In a preliminary report, there was an average reduction in IOP of 7.6 ± 4.8 mmHg to a mean of 13.8 mmHg at 12 months.3 This was associated with a reduction in IOP-lowering medications from 2.6 ± 1.1 at baseline to 0.6 ± 0.8 at 12 months. There were no cases of bleb leak and only one patient (0.5 per cent) developed symptomatic hypotony requiring injection of viscoelastic. There was no difference in efficacy between the XEN as a stand-alone procedure or in combination with cataract surgery. The 24-month results are due to be published this year. Other smaller studies have shown similar results.4–6

The success rates of XEN compare favourably with gold-standard trabeculectomy. In a multi-centre, retrospective interventional cohort study, there was no detectable difference in failure rate between stand-alone XEN insertion or trabeculectomy with mitomycin C.7

Future of glaucoma surgery

The XEN represents a major advance in the surgical management of glaucoma. It combines the efficacy of subconjunctival filtration with the safety and fast recovery of minimally-invasive glaucoma surgery. While there will always be a place for trabeculectomy in selected patients, particularly those with very advanced disease, for the majority of patients with refractory open-angle glaucoma the XEN provides an attractive alternative. 



Dr Nathan Kerr


Dr Nathan Kerr specialises in minimally-invasive glaucoma surgery (MIGS) and completed a Glaucoma Fellowship at Moorfields Eye Hospital in London. He was the first Australian surgeon to be accredited in the use of the XEN Gel Implant and is co-editor of, a source of patient information on glaucoma surgery. Dr Kerr is a consultant ophthalmologist at the Royal Victorian Eye and Ear Hospital, and consults privately at Eye Surgery Associates. 


  1. Shute TS, Dietrich UM, Baker JFM, et al. Biocompatibility of a novel microfistula implant in non-primate mammals for the surgical treatment of glaucoma. Invest Ophthalmol Vis Sci 2016; 57: 8: 3594-3600. doi:10.1167/iovs.16-19453.
  2. Kerr NM, Wang J, Barton K. Minimally invasive glaucoma surgery as primary stand-alone surgery for glaucoma. Clin Exper Ophthalmol 2016. doi:10.1111/ceo.12888.
  3. Barton KB, Chelvin S, Vera V. XEN45 Implantation for Primary Open-Angle Glaucoma: One-Year Results of a Multicenter Study.

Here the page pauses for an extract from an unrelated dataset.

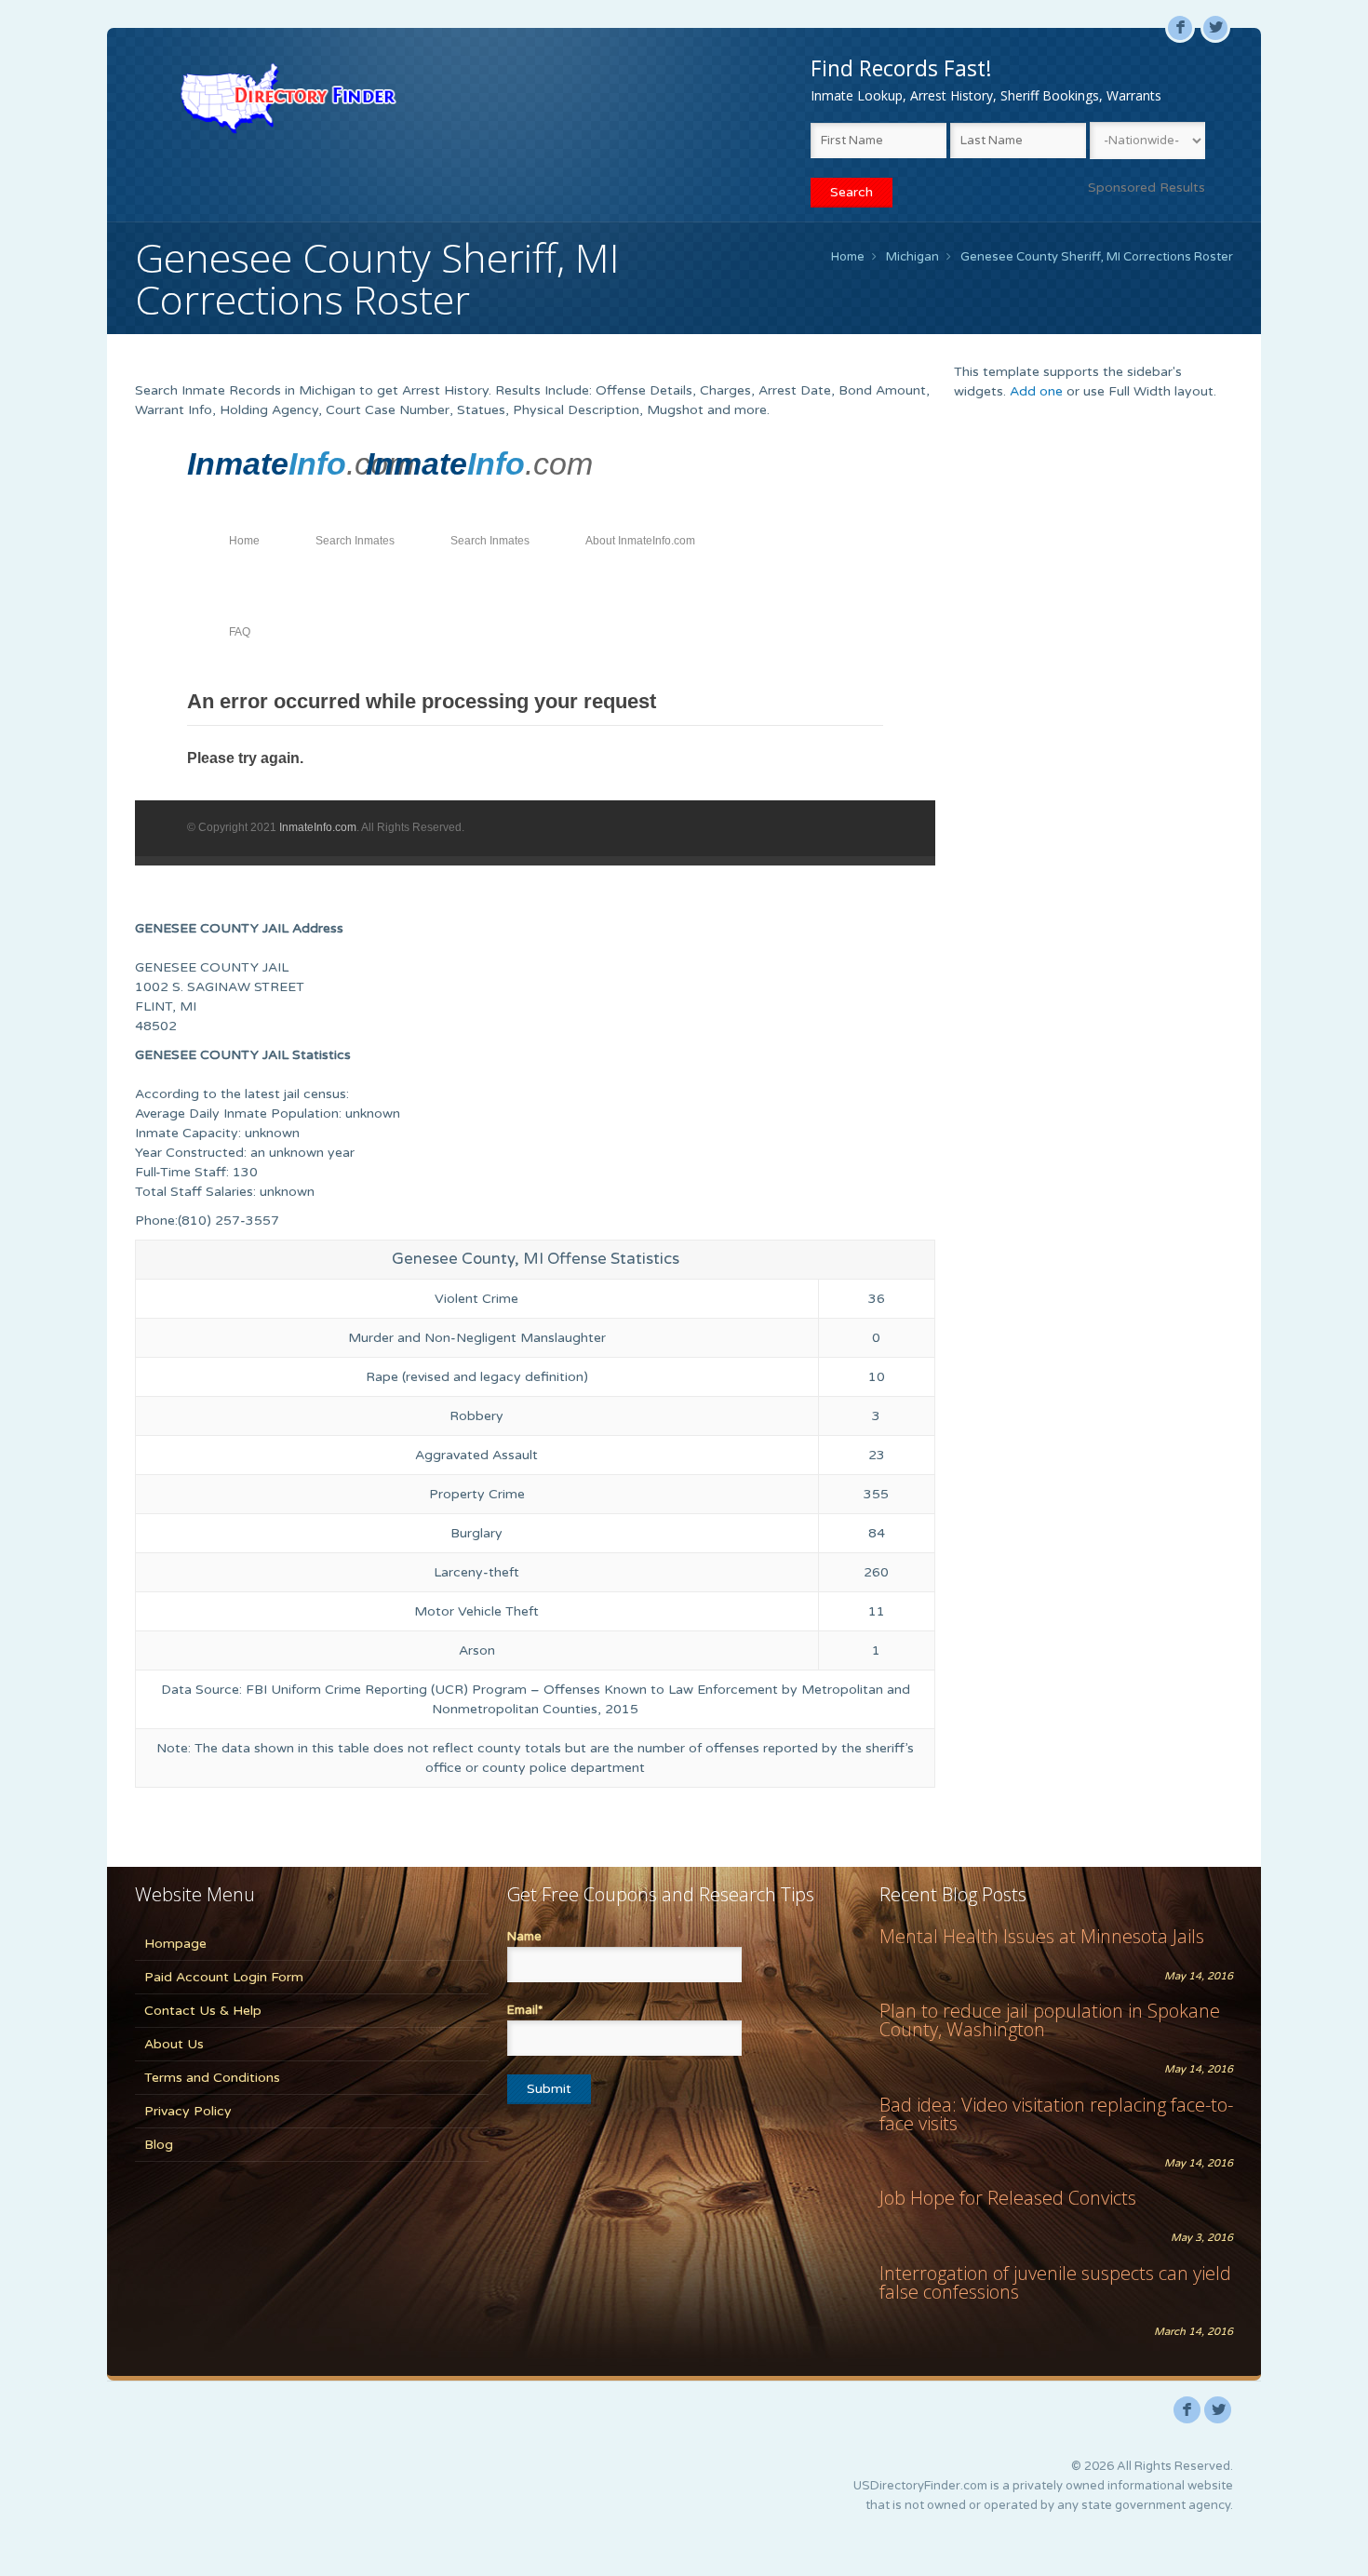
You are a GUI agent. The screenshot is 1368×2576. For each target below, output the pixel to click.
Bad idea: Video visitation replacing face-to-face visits (1056, 2114)
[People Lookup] (288, 98)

European Glaucoma Society Congress 2016.
  4. Galal A, Bilgic A, Eltanamly R, Osman A. XEN glaucoma implant with mitomycin C 1-year follow-up: result and complications. J Ophthalmol 2017; 2017: 5457246. doi:10.1155/2017/5457246.
  5. Sheybani A, Dick HB, Ahmed IIK. Early clinical results of a novel ab interno gel stent for the surgical treatment of open-angle glaucoma. J Glaucoma 2016; 25: 7: e691-6. doi:10.1097/IJG.0000000000000352.
  6. Sheybani A, Lenzhofer M, Hohensinn M, Reitsamer H, Ahmed IIK. Phacoemulsification combined with a new ab interno gel stent to treat open-angle glaucoma: Pilot study. J Cataract Refract Surg 2015; 41: 9: 1905-1909. doi:10.1016/j.jcrs.2015.01.019.
  7. Schlenker MB, Gulamhusein H, Conrad-Hengerer I, et al. Efficacy, safety, and risk factors for failure of standalone ab interno gelatin microstent implantation versus standalone trabeculectomy. Ophthalmology 2017. doi:10.1016/j.ophtha.2017.05.004.